Good luck to anyone else trying this - overall once the right parts and everything were figured out, this was super easy... now to find a fan that works for this unit!


----------



## shwagon (Nov 6, 2019)

iota said:


> Just wanted to follow up and first of a big thanks to 87yotaman who I was able to trade my LP bray injector with his NG bray injector to make finishing this project a little easier. I now have my unit running on NG and it's working like a dream!
> 
> *For anyone looking to convert a Radiance 2240 from propane (LP) to natural gas, here are the instructions:*
> 
> ...




Iota, 

I can't thank you enough for your time, research, sharing your findings, and most importantly - laying out the necessary information for people that maybe converting the opposite way from you (from NG to LP). Even though the information didn't apply to you, your findings help the community tremendously! 

I will be converting a Radiance 2240 from Natural Gas to Propane. Your post probably saved the project as I was about to abandon it due to the parts issues with these older Vermont Castings models. I'm going to be reaching out to Ignus in the UK - fingers crossed they can supply the LP bray injector.... 

Thanks again!

Indexing/Keywords: LP30 NG30 000-5063 000-5062  0005063 0005062


----------



## iota (Nov 6, 2019)

shwagon said:


> Iota,
> 
> I can't thank you enough for your time, research, sharing your findings, and most importantly - laying out the necessary information for people that maybe converting the opposite way from you (from NG to LP). Even though the information didn't apply to you, your findings help the community tremendously!
> 
> ...



Funny that you're in Greensboro - so am I! Had you caught this post a month or two ago before 87yotaman did, we could have traded parts. Good luck and let me know if you have any trouble, hopefully you can find someone to trade or get the 82-300 injector you'll need. You will also need a .010 pilot orifice thimble, I have my old one that you are welcome to have if you'd like (or you can pick one up from amazon for a few bucks). Wish I had another injector for you but they are very rare as you can tell


----------



## shwagon (Nov 6, 2019)

iota said:


> Funny that you're in Greensboro - so am I! Had you caught this post a month or two ago before 87yotaman did, we could have traded parts. Good luck and let me know if you have any trouble, hopefully you can find someone to trade or get the 82-300 injector you'll need. You will also need a .010 pilot orifice thimble, I have my old one that you are welcome to have if you'd like (or you can pick one up from amazon for a few bucks).

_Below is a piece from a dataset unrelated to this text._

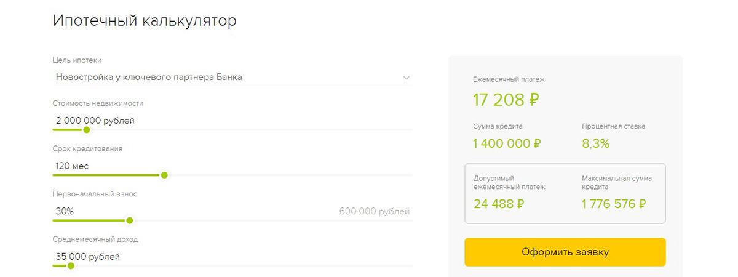The image size is (738, 277).
Task: Click the property cost slider handle
Action: click(x=87, y=130)
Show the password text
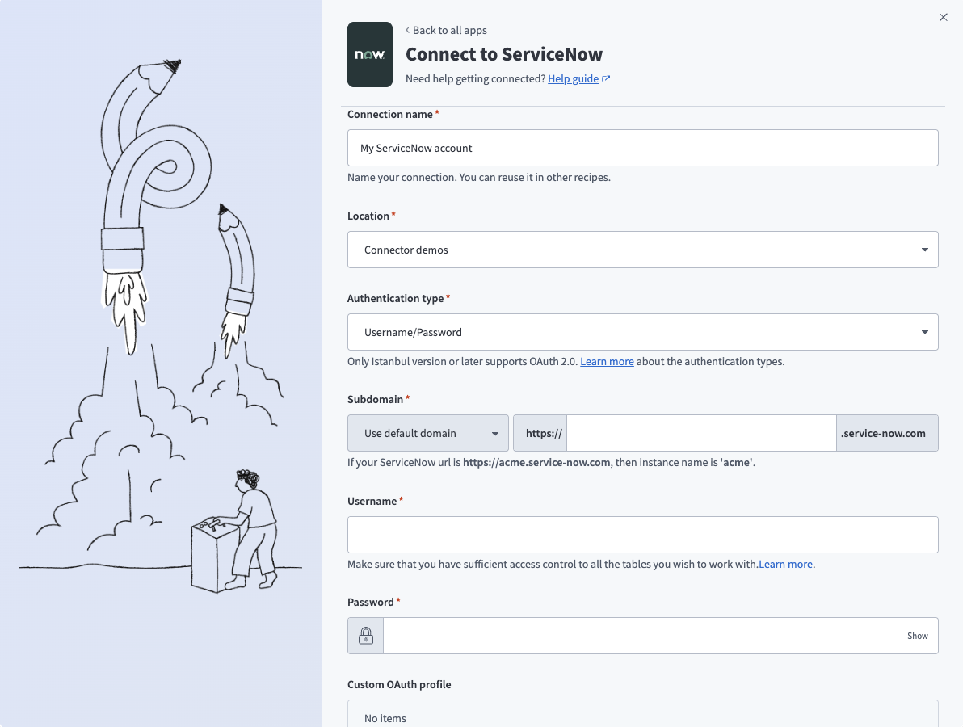963x727 pixels. tap(917, 636)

Wish I had another injector for you but they are very rare as you can tell



Haha, no way, small world! Just my luck on timing (always a min late and a dollar short lol) ... 

I recently moved to a house about 30min north of the city (Ruffin, NC) with a Radiance 2240 in it. The round about story I got from the house owner was - they purchased the stove used about 10 years ago, and had a "handy man" install it... However, the unit never worked right (huge flames with a lot of soot), and they haven't used it since. 

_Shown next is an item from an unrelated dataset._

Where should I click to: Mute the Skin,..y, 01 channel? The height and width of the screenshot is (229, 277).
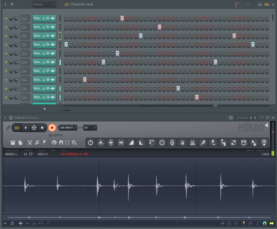tap(6, 18)
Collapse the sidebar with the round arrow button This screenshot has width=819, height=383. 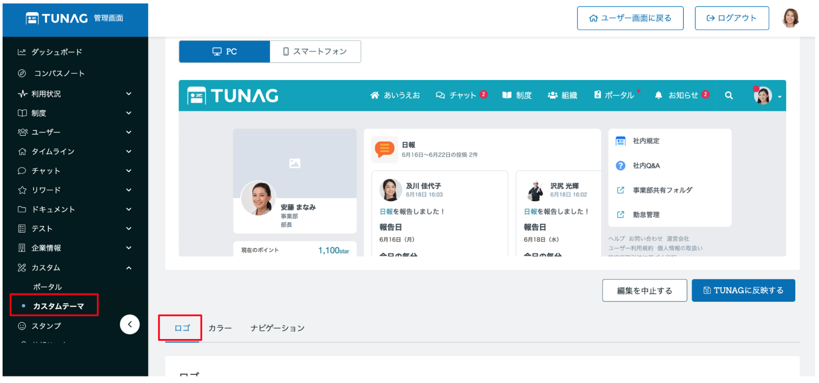coord(130,324)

Im now trying to piece together why the stove is operating like that... 

The tag underneath the burn tray states "Model: NG-30 Natural Gas", however, the house is on LP.... 

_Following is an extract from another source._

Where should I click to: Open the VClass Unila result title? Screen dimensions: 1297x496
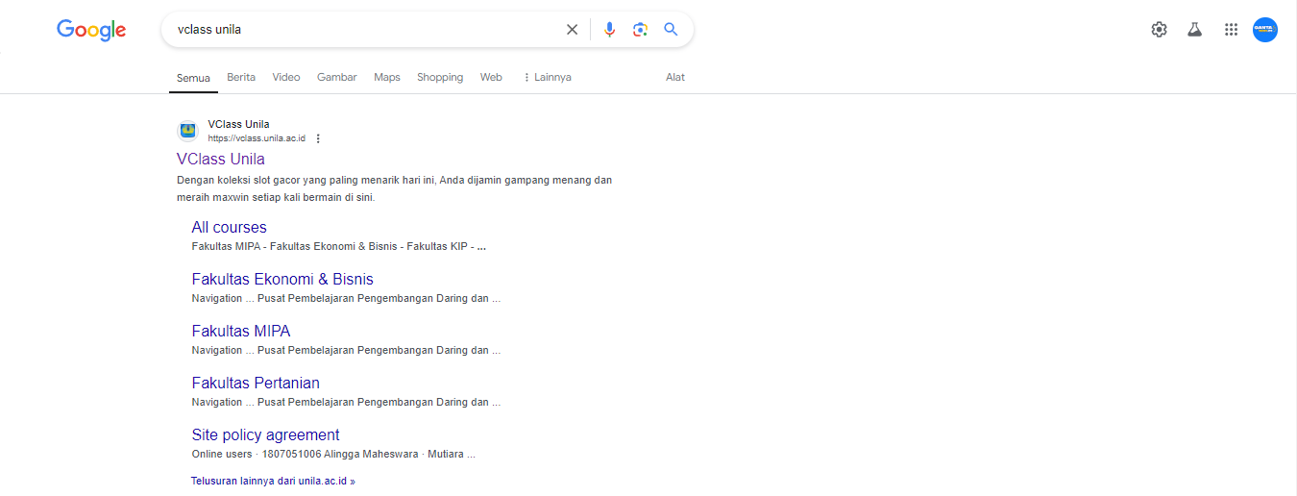click(x=221, y=159)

The valve appears to be the Robertshaw 7000 millivolt valve you mentioned above, with an LP conversion regulator already installed (see pic below):







I started digging a bit more and found your thread. I'll check the the markings on the bray injector and pilot orifice thimble tonight when I get home. Im halfway thinking the installer did the LP regulator conversion and gave up on looking for the other parts, but can now confirm thanks to your info! 

My only standing question until I look at the injector/orifice is - I'm run two different LR regulators noted for the valve conversion:

*Robertshaw HI-LO Gas Regulator for LP Gas 1751-021 :





or Robertshaw LP Gas Conversion Pressure Regulator Kit 1751-013:*





Any input on which is the proper one for converting the valve to LP?


----------



## iota (Nov 6, 2019)

Yes, looks like you already have a propane valve (its stamped 11.0 - 11"wc is the proper pressure for propane appliances). HOWEVER, my unit and apparently many other peoples units (and I confirmed this with Shawn from https://www.facebook.com/ForsythProfessionalGasLogsSpecialist/ ) all came from the factory with NG 3.5"wc regulators/valves, irregardless if they were set for LP or NG. In fact, I have tried both my original factory NG setup (despite having an LP unit from the factory) and a brand new NG robertshaw valve, on BOTH LP and NG, and all combinations work fine.

I honestly think that since this appliance uses so little gas and the bray injector/shutter does all the "work" to limit gas consumption, that you don't actually need a propane regulator kit on your valve - the natural gas regulator's 0.13PSI output is more than sufficient even for propane.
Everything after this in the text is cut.